Patrick Stewart's Understudy Joins Ian McKellen To Give Pinter New Punch

Patrick Stewart's Understudy Joins Ian McKellen To Give Pinter New Punch

'Sirs Patrick Stewart and Ian McKellen, in a play by Harold Pinter' is a sentence that would make any theatre buff worth the title determined to get their hands on tickets, even if they had to kill kittens - or fork over £180 - to get them. But what happens when a nasty throat bug puts one of the stars out of action?

Harold Pinter - he of the most pregnant of pregnant pauses, the perennial master of pathos - didn't get the Nobel Prize for Literature for nothing. These days his works are served up with their own provenances; theatre programmes outlining a who's who of acting royalty who have taken on the roles over the years.

No Man's Land was first performed in 1975 with Sir John Gielgud and Sir Ralph Richardson, and like the future knights to whom the batons of the play's principal characters Hirst and Spooner would pass, they brought a well-known public friendship and working relationship to the stage.

Art doesn't occur in a vacuum and the casting, both then and now, of actors who are already public friends provides extraordinary comfort to the audience. Walking into the theatre expecting to see an internet meme brought to life starring Stewart (Hirst) and McKellen (Spooner) is a comforting blanket and a protective talisman against the verbal brutality of some of Pinter's lines.

As the opening scenes pile disconcerting silence onto clutching desperation, our fears are allayed by memories of the joyous relationship shared by the two actors - as seen on our social media feeds. This will not end in cataclysmic devastation, we think to ourselves, because Twitbook has to be more true than theatre.

At a recent performance, however, a gentleman walked in front of the stage before the lights dimmed and ground the audience's protective talisman into the lush theatre carpet with the heel of his shoe.

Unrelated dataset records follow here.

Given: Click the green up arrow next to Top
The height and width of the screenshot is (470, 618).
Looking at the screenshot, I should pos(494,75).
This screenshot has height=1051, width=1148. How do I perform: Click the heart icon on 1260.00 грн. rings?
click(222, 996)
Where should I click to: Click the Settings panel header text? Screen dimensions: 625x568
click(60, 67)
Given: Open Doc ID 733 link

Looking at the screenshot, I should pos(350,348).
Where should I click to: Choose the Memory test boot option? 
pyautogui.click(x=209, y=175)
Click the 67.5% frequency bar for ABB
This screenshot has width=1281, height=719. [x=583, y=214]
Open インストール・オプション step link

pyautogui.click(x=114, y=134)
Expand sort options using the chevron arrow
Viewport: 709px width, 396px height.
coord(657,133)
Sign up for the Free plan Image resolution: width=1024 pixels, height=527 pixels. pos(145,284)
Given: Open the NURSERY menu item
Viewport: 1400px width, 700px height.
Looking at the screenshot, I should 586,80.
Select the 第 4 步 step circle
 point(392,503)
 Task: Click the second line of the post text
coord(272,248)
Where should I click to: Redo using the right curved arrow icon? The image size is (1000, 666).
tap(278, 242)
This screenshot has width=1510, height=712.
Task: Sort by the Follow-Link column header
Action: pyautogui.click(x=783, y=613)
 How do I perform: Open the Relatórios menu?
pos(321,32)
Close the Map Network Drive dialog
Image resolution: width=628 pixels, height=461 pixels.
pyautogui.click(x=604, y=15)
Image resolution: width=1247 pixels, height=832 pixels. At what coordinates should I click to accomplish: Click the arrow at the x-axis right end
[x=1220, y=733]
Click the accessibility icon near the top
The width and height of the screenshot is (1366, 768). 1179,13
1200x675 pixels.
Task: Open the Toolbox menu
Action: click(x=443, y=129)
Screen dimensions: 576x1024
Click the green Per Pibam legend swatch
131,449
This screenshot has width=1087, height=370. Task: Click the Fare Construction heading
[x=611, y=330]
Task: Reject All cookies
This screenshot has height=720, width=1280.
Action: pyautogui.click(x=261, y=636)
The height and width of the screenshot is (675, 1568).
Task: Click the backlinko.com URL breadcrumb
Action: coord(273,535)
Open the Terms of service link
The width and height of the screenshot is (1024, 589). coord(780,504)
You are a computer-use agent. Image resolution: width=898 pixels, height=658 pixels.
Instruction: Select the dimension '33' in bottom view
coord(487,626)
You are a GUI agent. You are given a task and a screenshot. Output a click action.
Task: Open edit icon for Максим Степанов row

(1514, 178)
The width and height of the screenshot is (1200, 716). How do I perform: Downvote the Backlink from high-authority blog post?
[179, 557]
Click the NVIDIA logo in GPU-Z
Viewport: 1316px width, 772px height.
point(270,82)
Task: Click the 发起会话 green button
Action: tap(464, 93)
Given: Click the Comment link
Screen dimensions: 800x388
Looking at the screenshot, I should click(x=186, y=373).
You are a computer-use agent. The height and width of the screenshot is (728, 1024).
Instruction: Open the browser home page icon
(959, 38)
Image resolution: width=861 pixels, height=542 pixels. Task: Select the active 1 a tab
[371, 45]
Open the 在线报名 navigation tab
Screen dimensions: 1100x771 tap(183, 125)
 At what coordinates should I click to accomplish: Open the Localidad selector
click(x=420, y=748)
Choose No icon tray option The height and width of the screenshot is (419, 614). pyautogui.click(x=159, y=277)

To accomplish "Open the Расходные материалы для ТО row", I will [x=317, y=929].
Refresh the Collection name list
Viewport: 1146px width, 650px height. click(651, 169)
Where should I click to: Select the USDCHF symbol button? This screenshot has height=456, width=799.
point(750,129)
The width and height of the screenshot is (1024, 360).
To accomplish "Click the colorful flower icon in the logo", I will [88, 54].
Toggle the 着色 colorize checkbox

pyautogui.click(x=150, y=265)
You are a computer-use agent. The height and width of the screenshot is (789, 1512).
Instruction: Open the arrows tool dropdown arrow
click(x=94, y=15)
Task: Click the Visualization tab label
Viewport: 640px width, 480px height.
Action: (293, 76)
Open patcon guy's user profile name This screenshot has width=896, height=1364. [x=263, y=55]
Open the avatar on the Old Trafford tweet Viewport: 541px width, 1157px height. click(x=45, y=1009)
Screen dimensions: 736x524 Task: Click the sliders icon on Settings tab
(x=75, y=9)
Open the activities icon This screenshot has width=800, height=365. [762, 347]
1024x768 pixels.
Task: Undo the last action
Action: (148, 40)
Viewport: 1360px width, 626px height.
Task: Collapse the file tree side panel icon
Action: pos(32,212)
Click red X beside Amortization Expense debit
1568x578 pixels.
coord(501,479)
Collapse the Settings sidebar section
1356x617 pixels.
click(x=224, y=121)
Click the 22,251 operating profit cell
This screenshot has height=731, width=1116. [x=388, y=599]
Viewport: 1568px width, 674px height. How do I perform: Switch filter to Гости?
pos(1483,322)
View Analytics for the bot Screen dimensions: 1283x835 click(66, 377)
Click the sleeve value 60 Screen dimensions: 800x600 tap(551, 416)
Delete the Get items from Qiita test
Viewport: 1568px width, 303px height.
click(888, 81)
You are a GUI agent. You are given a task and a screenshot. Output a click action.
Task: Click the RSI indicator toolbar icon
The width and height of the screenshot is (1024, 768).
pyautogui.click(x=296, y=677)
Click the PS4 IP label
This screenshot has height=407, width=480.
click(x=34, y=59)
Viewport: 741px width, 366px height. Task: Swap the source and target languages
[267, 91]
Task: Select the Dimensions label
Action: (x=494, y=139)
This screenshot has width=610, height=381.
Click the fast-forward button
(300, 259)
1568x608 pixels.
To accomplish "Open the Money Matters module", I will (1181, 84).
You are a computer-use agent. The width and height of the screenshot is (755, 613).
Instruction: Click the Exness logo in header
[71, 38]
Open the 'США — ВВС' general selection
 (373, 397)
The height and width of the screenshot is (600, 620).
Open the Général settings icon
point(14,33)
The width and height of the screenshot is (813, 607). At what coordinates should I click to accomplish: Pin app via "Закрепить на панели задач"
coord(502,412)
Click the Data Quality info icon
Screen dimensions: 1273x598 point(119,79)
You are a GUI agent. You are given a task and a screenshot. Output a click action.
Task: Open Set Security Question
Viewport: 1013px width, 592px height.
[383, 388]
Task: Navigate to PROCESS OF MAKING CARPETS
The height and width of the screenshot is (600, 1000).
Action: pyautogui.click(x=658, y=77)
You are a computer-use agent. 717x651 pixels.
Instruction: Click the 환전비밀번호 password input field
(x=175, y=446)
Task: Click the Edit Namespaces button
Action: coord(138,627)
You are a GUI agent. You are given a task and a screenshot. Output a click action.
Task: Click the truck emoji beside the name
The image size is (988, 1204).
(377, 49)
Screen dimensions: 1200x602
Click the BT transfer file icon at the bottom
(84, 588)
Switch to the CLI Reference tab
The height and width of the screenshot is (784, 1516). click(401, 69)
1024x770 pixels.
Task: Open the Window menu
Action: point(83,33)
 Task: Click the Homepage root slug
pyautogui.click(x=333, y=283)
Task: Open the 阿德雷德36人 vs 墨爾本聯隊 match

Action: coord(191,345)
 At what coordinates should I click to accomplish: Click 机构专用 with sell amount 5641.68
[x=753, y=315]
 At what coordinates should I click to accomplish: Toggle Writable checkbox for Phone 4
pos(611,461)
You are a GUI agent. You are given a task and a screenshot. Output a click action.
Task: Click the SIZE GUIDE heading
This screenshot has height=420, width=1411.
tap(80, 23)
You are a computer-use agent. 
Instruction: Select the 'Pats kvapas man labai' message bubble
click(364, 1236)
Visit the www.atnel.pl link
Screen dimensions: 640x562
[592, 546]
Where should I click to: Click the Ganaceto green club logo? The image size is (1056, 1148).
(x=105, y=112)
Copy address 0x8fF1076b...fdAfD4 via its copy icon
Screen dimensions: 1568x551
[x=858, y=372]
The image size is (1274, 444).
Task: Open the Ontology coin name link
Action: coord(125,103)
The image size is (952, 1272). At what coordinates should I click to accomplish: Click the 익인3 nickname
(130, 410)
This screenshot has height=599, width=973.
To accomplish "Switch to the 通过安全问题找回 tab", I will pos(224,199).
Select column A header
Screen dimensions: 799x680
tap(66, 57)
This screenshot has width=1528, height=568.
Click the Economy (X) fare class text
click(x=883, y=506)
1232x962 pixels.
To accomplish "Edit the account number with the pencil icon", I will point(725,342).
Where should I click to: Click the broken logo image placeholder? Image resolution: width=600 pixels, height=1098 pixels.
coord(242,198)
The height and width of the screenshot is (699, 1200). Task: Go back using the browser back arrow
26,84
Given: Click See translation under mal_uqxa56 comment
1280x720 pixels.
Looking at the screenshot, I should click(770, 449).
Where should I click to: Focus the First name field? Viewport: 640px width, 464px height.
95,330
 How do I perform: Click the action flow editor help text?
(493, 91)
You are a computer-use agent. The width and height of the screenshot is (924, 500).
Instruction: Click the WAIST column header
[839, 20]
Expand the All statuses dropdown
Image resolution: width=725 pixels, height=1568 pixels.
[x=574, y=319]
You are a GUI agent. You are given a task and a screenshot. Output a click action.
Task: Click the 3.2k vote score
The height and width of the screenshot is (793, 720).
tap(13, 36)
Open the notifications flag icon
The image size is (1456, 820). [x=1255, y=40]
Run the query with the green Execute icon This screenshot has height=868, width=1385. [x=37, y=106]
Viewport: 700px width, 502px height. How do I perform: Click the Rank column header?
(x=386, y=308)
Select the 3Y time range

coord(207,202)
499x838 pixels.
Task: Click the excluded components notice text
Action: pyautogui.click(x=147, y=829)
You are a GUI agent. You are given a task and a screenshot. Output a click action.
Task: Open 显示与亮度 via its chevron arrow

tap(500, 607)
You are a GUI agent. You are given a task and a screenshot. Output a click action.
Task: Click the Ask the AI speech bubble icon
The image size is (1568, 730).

Sir Patrick is sick, he said. Throat. Doctor's orders. Andrew Jarvis is taking the stage.

One can only imagine the nervousness Jarvis must have felt stepping into those shoes, with - one must be able to assume - no small awareness of audience expectations. But by replacing Stewart, Jarvis gave the audience the gift of being able to abandon those same expectations of the characters to be portrayed and their relationship. He offered the audience the thrill of the unknown.

Once the cultural baggage of McKellen-and-Stewart was out of the way, it was nothing but the thrill of Pinter, just in the hands of a lesser-known master, more than holding his own next to the ever-extraordinary McKellen. And to prove it, the audience took to their feet as one when McKellen thanked his co-star during the curtain call.

Jarvis is no newcomer to the stage, with almost half a century of treading the boards, but without a Gandalf or Picard on his resume, he isn't the household name his colleagues are. To be an understudy summoned for duty must be both a dream come true and a nightmare, but not only did Jarvis get an extraordinary opportunity, so did we. With the focus back on Pinter's words rather than a celebrity partnership - albeit a formidably talented one - the themes of the work had the chance to be revealed with a new clarity. Decay, stasis, uncertainty, hope and desire were laid bare. The refrain repeated in the play, "you are in no man's land, which never changes, which never grows older, but remains forever, icy and silent," could be seen by the pessimistic as an apt summation of the understudy's art. There is a profound shift in the play's context when a mesmerising actor is called out of the shadows into the spotlight.

Besides, how many thousands of audience members saw Richardson play Spooner? Or Stewart? Even Pinter himself, who also played the role? But it is only we few, we happy few, who can say we saw Andrew Jarvis.